◆ **WORK TO COMPLETE**:
Every entry must appear in the output exactly as it does here.

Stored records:
━━━━━━━━━━━━━━━━━━━━━━━━━━━━━━

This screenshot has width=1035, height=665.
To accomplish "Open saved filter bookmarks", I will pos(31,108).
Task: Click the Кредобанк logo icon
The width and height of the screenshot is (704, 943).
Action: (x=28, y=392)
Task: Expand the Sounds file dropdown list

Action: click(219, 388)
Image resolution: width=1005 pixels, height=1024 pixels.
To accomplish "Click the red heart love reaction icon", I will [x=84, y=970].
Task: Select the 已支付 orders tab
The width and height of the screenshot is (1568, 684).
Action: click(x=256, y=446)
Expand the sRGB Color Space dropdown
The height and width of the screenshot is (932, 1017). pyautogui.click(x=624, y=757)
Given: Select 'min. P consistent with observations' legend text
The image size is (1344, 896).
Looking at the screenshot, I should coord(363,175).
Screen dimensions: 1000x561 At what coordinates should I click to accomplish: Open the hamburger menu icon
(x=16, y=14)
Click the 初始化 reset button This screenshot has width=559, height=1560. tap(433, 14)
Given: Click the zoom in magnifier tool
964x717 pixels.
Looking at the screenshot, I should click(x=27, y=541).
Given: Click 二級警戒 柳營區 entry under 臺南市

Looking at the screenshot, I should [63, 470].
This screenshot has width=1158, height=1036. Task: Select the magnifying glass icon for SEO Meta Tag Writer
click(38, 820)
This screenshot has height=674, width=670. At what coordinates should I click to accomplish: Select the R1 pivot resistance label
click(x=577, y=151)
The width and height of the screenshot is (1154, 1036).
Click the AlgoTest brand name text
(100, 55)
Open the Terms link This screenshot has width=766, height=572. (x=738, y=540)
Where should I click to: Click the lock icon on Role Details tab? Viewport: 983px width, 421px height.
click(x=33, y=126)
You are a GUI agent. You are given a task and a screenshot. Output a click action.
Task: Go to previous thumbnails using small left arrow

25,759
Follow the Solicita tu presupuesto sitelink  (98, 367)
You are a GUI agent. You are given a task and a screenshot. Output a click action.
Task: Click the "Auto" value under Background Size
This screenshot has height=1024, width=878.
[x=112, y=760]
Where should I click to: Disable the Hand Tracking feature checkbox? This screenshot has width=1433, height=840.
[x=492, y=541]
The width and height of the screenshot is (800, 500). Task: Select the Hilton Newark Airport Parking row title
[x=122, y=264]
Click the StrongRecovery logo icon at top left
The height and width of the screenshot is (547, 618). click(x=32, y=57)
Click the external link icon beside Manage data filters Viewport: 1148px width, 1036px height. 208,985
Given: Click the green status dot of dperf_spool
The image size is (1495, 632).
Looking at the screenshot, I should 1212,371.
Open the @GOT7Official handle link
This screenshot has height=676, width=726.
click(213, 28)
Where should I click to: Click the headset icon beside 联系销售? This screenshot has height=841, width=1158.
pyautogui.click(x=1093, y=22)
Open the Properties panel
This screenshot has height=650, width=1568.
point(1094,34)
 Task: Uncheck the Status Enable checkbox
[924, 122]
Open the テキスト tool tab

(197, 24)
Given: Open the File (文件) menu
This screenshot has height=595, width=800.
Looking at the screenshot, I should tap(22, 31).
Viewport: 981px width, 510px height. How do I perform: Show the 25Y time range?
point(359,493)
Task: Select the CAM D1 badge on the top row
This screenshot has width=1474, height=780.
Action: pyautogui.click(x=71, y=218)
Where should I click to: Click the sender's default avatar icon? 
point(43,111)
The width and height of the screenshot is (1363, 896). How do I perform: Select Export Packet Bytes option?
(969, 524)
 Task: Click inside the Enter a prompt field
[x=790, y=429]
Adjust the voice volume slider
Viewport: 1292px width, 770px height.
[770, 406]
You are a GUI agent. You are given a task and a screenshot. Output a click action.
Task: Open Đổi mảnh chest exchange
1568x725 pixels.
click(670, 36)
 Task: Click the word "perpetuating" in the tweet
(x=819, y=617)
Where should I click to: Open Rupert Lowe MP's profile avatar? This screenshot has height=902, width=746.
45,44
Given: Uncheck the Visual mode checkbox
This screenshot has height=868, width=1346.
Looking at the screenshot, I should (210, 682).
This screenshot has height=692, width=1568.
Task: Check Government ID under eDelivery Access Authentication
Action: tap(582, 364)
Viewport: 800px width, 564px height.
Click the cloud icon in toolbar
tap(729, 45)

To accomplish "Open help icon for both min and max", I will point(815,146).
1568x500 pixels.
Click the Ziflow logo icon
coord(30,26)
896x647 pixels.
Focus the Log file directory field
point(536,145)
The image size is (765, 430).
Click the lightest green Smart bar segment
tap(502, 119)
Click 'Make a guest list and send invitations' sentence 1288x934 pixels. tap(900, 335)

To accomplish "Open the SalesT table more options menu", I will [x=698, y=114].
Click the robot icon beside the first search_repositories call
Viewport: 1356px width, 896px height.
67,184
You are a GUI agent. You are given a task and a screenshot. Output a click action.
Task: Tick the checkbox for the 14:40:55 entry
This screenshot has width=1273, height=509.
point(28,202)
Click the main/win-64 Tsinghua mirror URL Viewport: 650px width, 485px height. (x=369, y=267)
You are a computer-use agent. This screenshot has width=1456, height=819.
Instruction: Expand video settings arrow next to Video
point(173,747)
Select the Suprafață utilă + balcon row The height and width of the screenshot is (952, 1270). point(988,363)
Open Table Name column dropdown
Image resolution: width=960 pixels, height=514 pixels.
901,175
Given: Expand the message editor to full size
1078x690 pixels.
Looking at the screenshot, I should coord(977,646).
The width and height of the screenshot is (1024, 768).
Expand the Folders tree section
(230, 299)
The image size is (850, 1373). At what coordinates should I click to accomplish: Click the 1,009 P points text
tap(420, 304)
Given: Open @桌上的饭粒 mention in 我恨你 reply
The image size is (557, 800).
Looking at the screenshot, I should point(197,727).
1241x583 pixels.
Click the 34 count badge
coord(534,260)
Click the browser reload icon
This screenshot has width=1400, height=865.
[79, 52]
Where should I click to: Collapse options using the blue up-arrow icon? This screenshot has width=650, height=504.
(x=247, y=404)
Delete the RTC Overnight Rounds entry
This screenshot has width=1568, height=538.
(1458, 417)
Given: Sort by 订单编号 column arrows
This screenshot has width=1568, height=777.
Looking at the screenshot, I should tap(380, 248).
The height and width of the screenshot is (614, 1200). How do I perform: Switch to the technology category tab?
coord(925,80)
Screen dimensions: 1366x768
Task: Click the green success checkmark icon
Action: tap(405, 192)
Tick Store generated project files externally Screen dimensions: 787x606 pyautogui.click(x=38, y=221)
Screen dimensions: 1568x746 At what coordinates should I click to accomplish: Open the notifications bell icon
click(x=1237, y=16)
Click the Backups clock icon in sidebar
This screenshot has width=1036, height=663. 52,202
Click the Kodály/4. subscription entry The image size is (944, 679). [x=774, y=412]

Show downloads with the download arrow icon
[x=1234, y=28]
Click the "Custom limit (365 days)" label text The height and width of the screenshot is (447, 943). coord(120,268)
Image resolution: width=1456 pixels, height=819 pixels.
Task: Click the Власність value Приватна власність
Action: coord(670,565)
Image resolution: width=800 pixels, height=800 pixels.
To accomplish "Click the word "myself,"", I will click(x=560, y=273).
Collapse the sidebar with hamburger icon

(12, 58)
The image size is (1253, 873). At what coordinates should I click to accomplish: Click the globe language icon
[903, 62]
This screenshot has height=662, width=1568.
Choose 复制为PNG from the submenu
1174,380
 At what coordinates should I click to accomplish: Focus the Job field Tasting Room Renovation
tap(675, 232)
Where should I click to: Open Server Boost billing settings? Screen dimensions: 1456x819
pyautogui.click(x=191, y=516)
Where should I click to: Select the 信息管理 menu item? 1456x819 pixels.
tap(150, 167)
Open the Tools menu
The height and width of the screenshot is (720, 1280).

━━━━━━━━━━━━━━━━━━━━━━━━━━━━━━

◆ **PROBLEM SOLUTION**:
This screenshot has width=1035, height=665.
To accomplish "Open saved filter bookmarks", I will pos(31,108).
Task: Click the Кредобанк logo icon
The width and height of the screenshot is (704, 943).
Action: (x=28, y=392)
Task: Expand the Sounds file dropdown list

Action: click(219, 388)
Image resolution: width=1005 pixels, height=1024 pixels.
To accomplish "Click the red heart love reaction icon", I will [x=84, y=970].
Task: Select the 已支付 orders tab
The width and height of the screenshot is (1568, 684).
Action: click(x=256, y=446)
Expand the sRGB Color Space dropdown
The height and width of the screenshot is (932, 1017). pyautogui.click(x=624, y=757)
Given: Select 'min. P consistent with observations' legend text
The image size is (1344, 896).
Looking at the screenshot, I should coord(363,175).
Screen dimensions: 1000x561 At what coordinates should I click to accomplish: Open the hamburger menu icon
(x=16, y=14)
Click the 初始化 reset button This screenshot has width=559, height=1560. tap(433, 14)
Given: Click the zoom in magnifier tool
964x717 pixels.
Looking at the screenshot, I should click(x=27, y=541).
Given: Click 二級警戒 柳營區 entry under 臺南市

Looking at the screenshot, I should [63, 470].
This screenshot has width=1158, height=1036. Task: Select the magnifying glass icon for SEO Meta Tag Writer
click(38, 820)
This screenshot has height=674, width=670. At what coordinates should I click to accomplish: Select the R1 pivot resistance label
click(x=577, y=151)
The width and height of the screenshot is (1154, 1036).
Click the AlgoTest brand name text
(100, 55)
Open the Terms link This screenshot has width=766, height=572. (x=738, y=540)
Where should I click to: Click the lock icon on Role Details tab? Viewport: 983px width, 421px height.
click(x=33, y=126)
You are a GUI agent. You are given a task and a screenshot. Output a click action.
Task: Go to previous thumbnails using small left arrow

25,759
Follow the Solicita tu presupuesto sitelink  (98, 367)
You are a GUI agent. You are given a task and a screenshot. Output a click action.
Task: Click the "Auto" value under Background Size
This screenshot has height=1024, width=878.
[x=112, y=760]
Where should I click to: Disable the Hand Tracking feature checkbox? This screenshot has width=1433, height=840.
[x=492, y=541]
The width and height of the screenshot is (800, 500). Task: Select the Hilton Newark Airport Parking row title
[x=122, y=264]
Click the StrongRecovery logo icon at top left
The height and width of the screenshot is (547, 618). click(x=32, y=57)
Click the external link icon beside Manage data filters Viewport: 1148px width, 1036px height. 208,985
Given: Click the green status dot of dperf_spool
The image size is (1495, 632).
Looking at the screenshot, I should 1212,371.
Open the @GOT7Official handle link
This screenshot has height=676, width=726.
click(213, 28)
Where should I click to: Click the headset icon beside 联系销售? This screenshot has height=841, width=1158.
pyautogui.click(x=1093, y=22)
Open the Properties panel
This screenshot has height=650, width=1568.
point(1094,34)
 Task: Uncheck the Status Enable checkbox
[924, 122]
Open the テキスト tool tab

(197, 24)
Given: Open the File (文件) menu
This screenshot has height=595, width=800.
Looking at the screenshot, I should tap(22, 31).
Viewport: 981px width, 510px height. How do I perform: Show the 25Y time range?
point(359,493)
Task: Select the CAM D1 badge on the top row
This screenshot has width=1474, height=780.
Action: pyautogui.click(x=71, y=218)
Where should I click to: Click the sender's default avatar icon? 
point(43,111)
The width and height of the screenshot is (1363, 896). How do I perform: Select Export Packet Bytes option?
(969, 524)
 Task: Click inside the Enter a prompt field
[x=790, y=429]
Adjust the voice volume slider
Viewport: 1292px width, 770px height.
[770, 406]
You are a GUI agent. You are given a task and a screenshot. Output a click action.
Task: Open Đổi mảnh chest exchange
1568x725 pixels.
click(670, 36)
 Task: Click the word "perpetuating" in the tweet
(x=819, y=617)
Where should I click to: Open Rupert Lowe MP's profile avatar? This screenshot has height=902, width=746.
45,44
Given: Uncheck the Visual mode checkbox
This screenshot has height=868, width=1346.
Looking at the screenshot, I should (210, 682).
This screenshot has height=692, width=1568.
Task: Check Government ID under eDelivery Access Authentication
Action: tap(582, 364)
Viewport: 800px width, 564px height.
Click the cloud icon in toolbar
tap(729, 45)

To accomplish "Open help icon for both min and max", I will point(815,146).
1568x500 pixels.
Click the Ziflow logo icon
coord(30,26)
896x647 pixels.
Focus the Log file directory field
point(536,145)
The image size is (765, 430).
Click the lightest green Smart bar segment
tap(502, 119)
Click 'Make a guest list and send invitations' sentence 1288x934 pixels. tap(900, 335)

To accomplish "Open the SalesT table more options menu", I will [x=698, y=114].
Click the robot icon beside the first search_repositories call
Viewport: 1356px width, 896px height.
67,184
You are a GUI agent. You are given a task and a screenshot. Output a click action.
Task: Tick the checkbox for the 14:40:55 entry
This screenshot has width=1273, height=509.
point(28,202)
Click the main/win-64 Tsinghua mirror URL Viewport: 650px width, 485px height. (x=369, y=267)
You are a computer-use agent. This screenshot has width=1456, height=819.
Instruction: Expand video settings arrow next to Video
point(173,747)
Select the Suprafață utilă + balcon row The height and width of the screenshot is (952, 1270). point(988,363)
Open Table Name column dropdown
Image resolution: width=960 pixels, height=514 pixels.
901,175
Given: Expand the message editor to full size
1078x690 pixels.
Looking at the screenshot, I should coord(977,646).
The width and height of the screenshot is (1024, 768).
Expand the Folders tree section
(230, 299)
The image size is (850, 1373). At what coordinates should I click to accomplish: Click the 1,009 P points text
tap(420, 304)
Given: Open @桌上的饭粒 mention in 我恨你 reply
The image size is (557, 800).
Looking at the screenshot, I should point(197,727).
1241x583 pixels.
Click the 34 count badge
coord(534,260)
Click the browser reload icon
This screenshot has width=1400, height=865.
[79, 52]
Where should I click to: Collapse options using the blue up-arrow icon? This screenshot has width=650, height=504.
(x=247, y=404)
Delete the RTC Overnight Rounds entry
This screenshot has width=1568, height=538.
(1458, 417)
Given: Sort by 订单编号 column arrows
This screenshot has width=1568, height=777.
Looking at the screenshot, I should tap(380, 248).
The height and width of the screenshot is (614, 1200). How do I perform: Switch to the technology category tab?
coord(925,80)
Screen dimensions: 1366x768
Task: Click the green success checkmark icon
Action: tap(405, 192)
Tick Store generated project files externally Screen dimensions: 787x606 pyautogui.click(x=38, y=221)
Screen dimensions: 1568x746 At what coordinates should I click to accomplish: Open the notifications bell icon
click(x=1237, y=16)
Click the Backups clock icon in sidebar
This screenshot has width=1036, height=663. 52,202
Click the Kodály/4. subscription entry The image size is (944, 679). [x=774, y=412]

Show downloads with the download arrow icon
[x=1234, y=28]
Click the "Custom limit (365 days)" label text The height and width of the screenshot is (447, 943). coord(120,268)
Image resolution: width=1456 pixels, height=819 pixels.
Task: Click the Власність value Приватна власність
Action: coord(670,565)
Image resolution: width=800 pixels, height=800 pixels.
To accomplish "Click the word "myself,"", I will click(x=560, y=273).
Collapse the sidebar with hamburger icon

(12, 58)
The image size is (1253, 873). At what coordinates should I click to accomplish: Click the globe language icon
[903, 62]
This screenshot has height=662, width=1568.
Choose 复制为PNG from the submenu
1174,380
 At what coordinates should I click to accomplish: Focus the Job field Tasting Room Renovation
tap(675, 232)
Where should I click to: Open Server Boost billing settings? Screen dimensions: 1456x819
pyautogui.click(x=191, y=516)
Where should I click to: Select the 信息管理 menu item? 1456x819 pixels.
tap(150, 167)
Open the Tools menu
The height and width of the screenshot is (720, 1280).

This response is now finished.